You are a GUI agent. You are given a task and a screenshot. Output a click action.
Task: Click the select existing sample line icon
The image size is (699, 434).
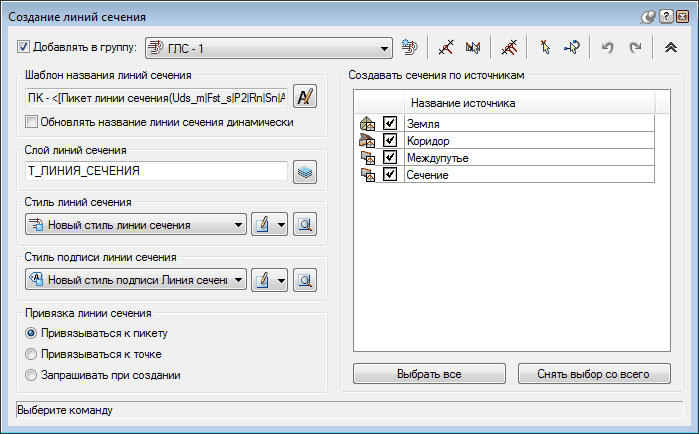(x=546, y=47)
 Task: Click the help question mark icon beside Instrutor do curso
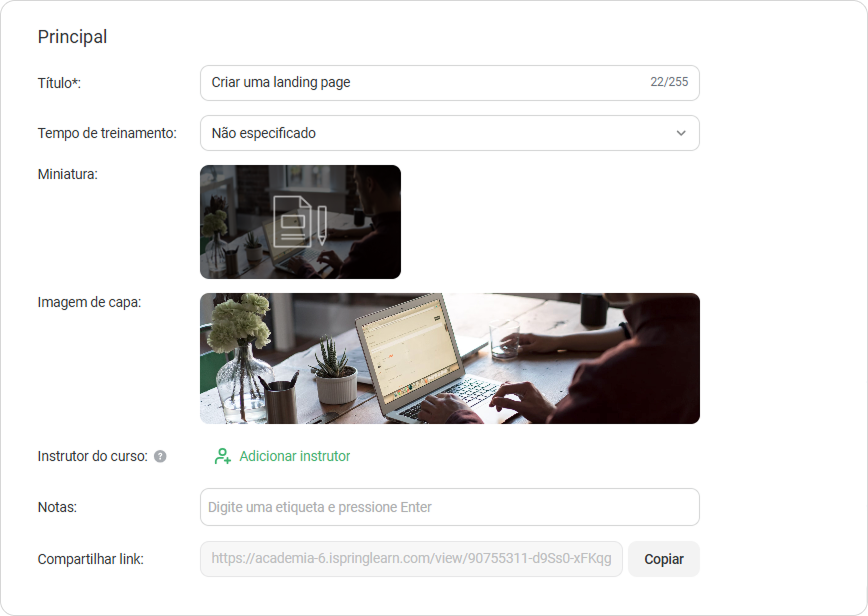(160, 456)
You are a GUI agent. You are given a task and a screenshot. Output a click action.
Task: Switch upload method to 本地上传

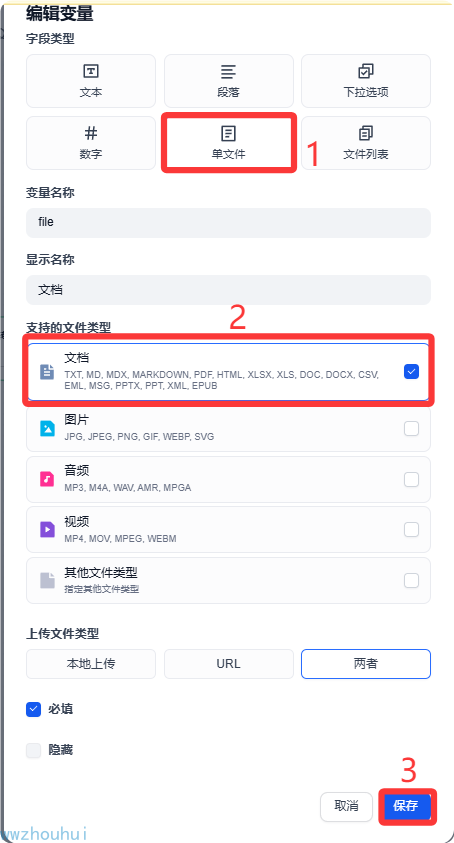pyautogui.click(x=91, y=664)
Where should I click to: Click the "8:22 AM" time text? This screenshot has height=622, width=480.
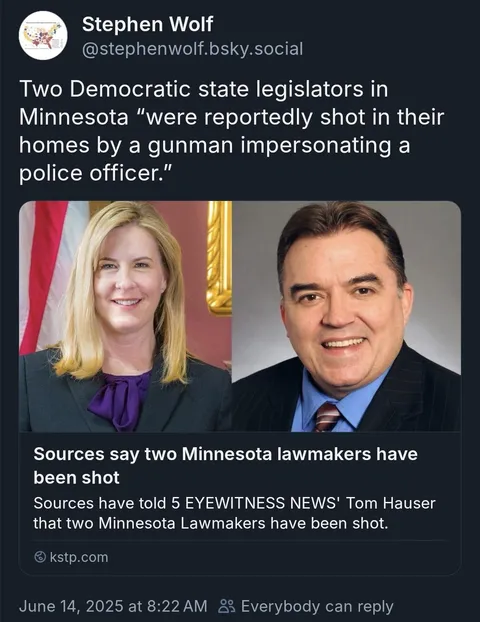point(177,606)
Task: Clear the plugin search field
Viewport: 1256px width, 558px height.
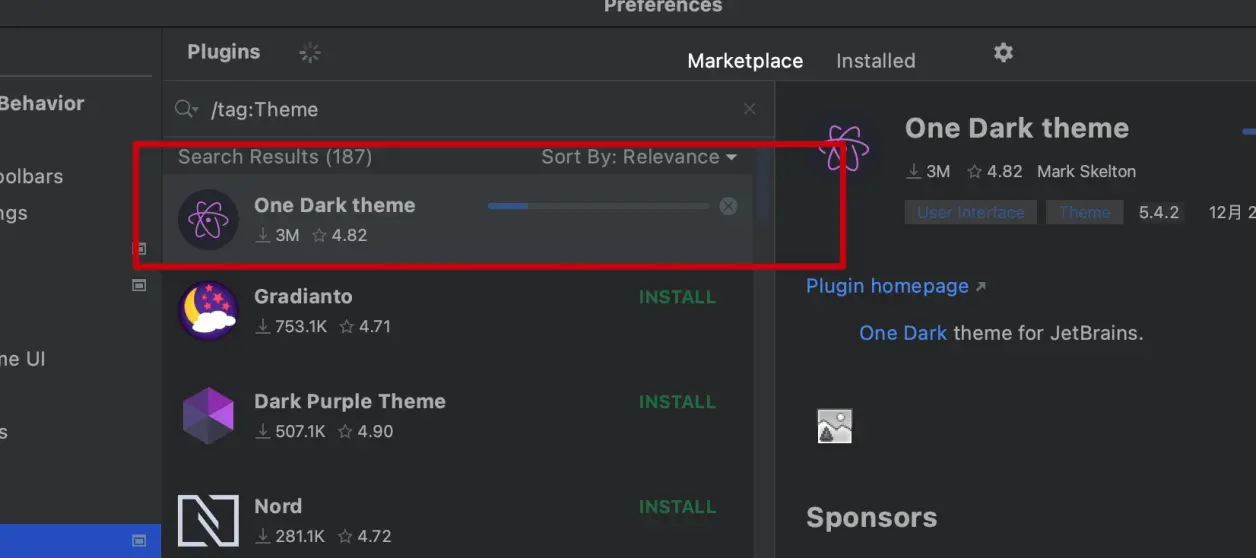Action: coord(750,109)
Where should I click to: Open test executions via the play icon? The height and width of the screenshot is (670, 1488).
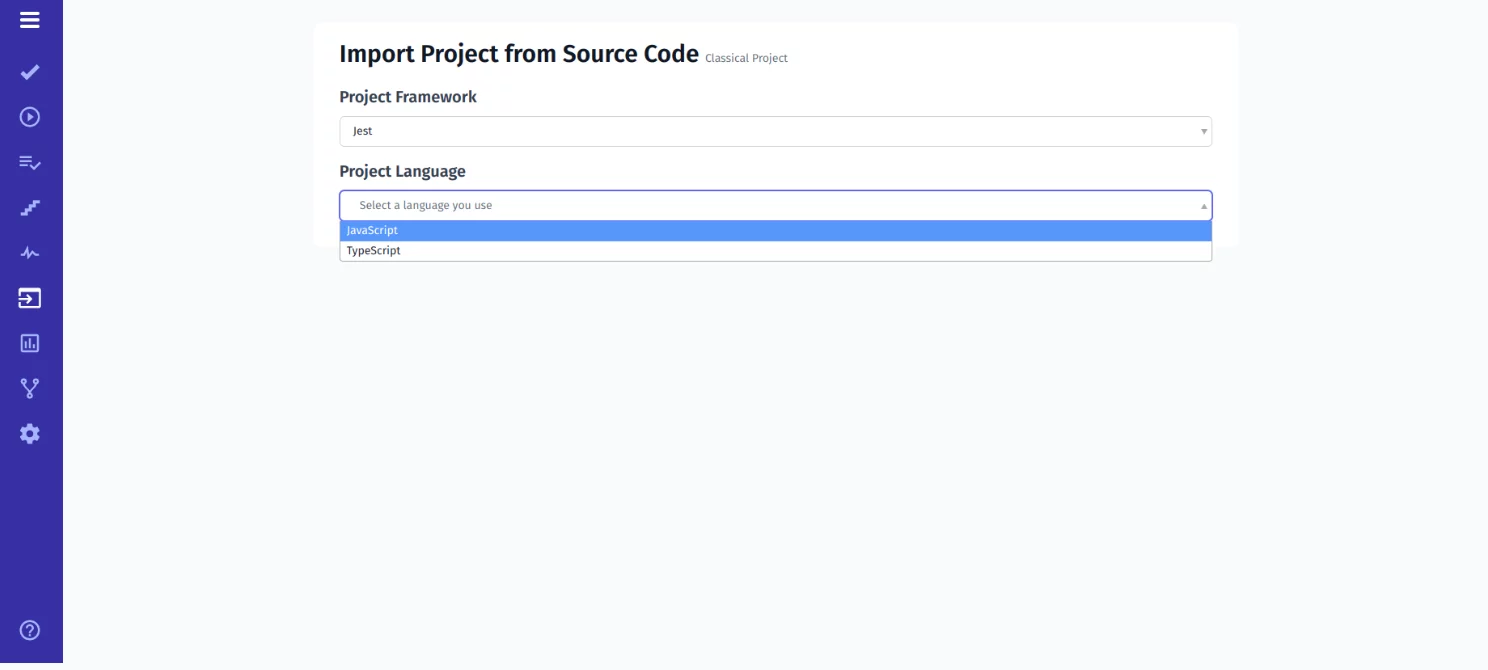point(30,117)
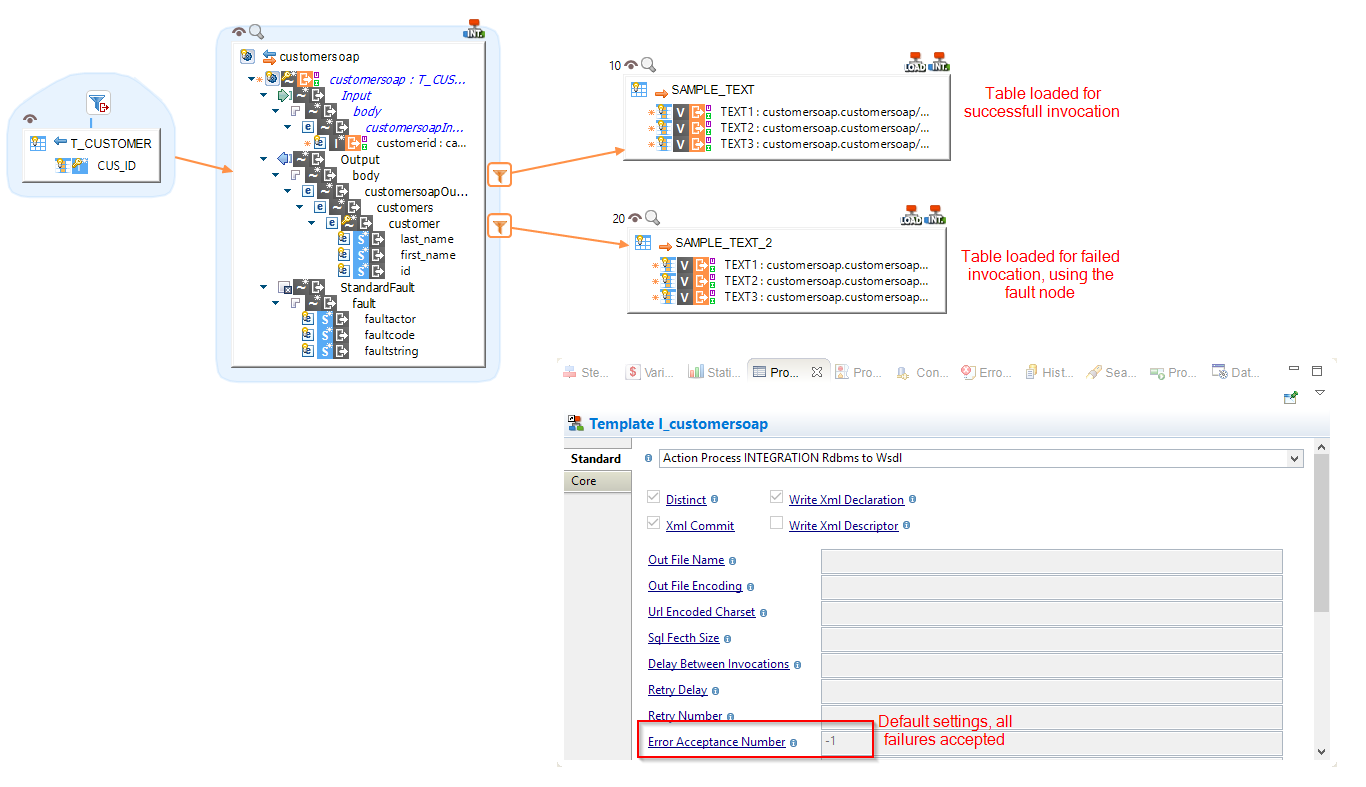Click the Error Acceptance Number link
This screenshot has height=787, width=1366.
715,741
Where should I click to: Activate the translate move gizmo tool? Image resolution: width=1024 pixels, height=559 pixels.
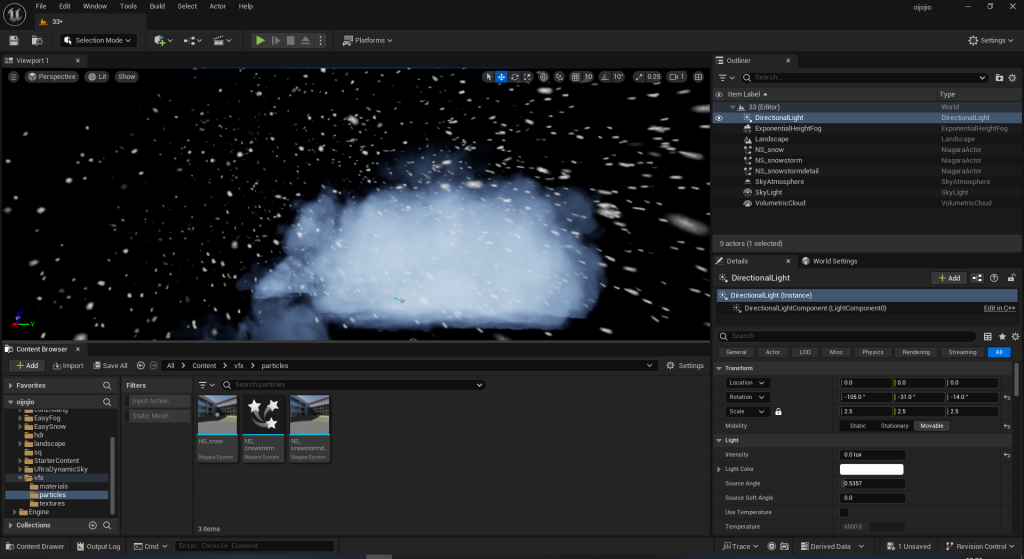point(501,77)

§

TASK
Print the preceding material over again exactly. Please leave the pictures out.

TASK RESULT
You are a GUI agent. You are given a task and a screenshot. Output a click action.
Task: Click the select existing sample line icon
The image size is (699, 434).
(x=546, y=47)
 Task: Click the help question mark icon beside Instrutor do curso
(160, 456)
You are a GUI agent. You are given a task and a screenshot. Output a click action.
Task: Switch upload method to 本地上传

pyautogui.click(x=91, y=664)
Where should I click to: Click the "8:22 AM" time text? This screenshot has height=622, width=480.
point(177,606)
Task: Clear the plugin search field
Viewport: 1256px width, 558px height.
Action: coord(750,109)
Where should I click to: Open test executions via the play icon? The height and width of the screenshot is (670, 1488).
point(30,117)
Click the Error Acceptance Number link
This screenshot has height=787, width=1366.
715,741
Where should I click to: Activate the translate move gizmo tool? Image resolution: width=1024 pixels, height=559 pixels.
point(501,77)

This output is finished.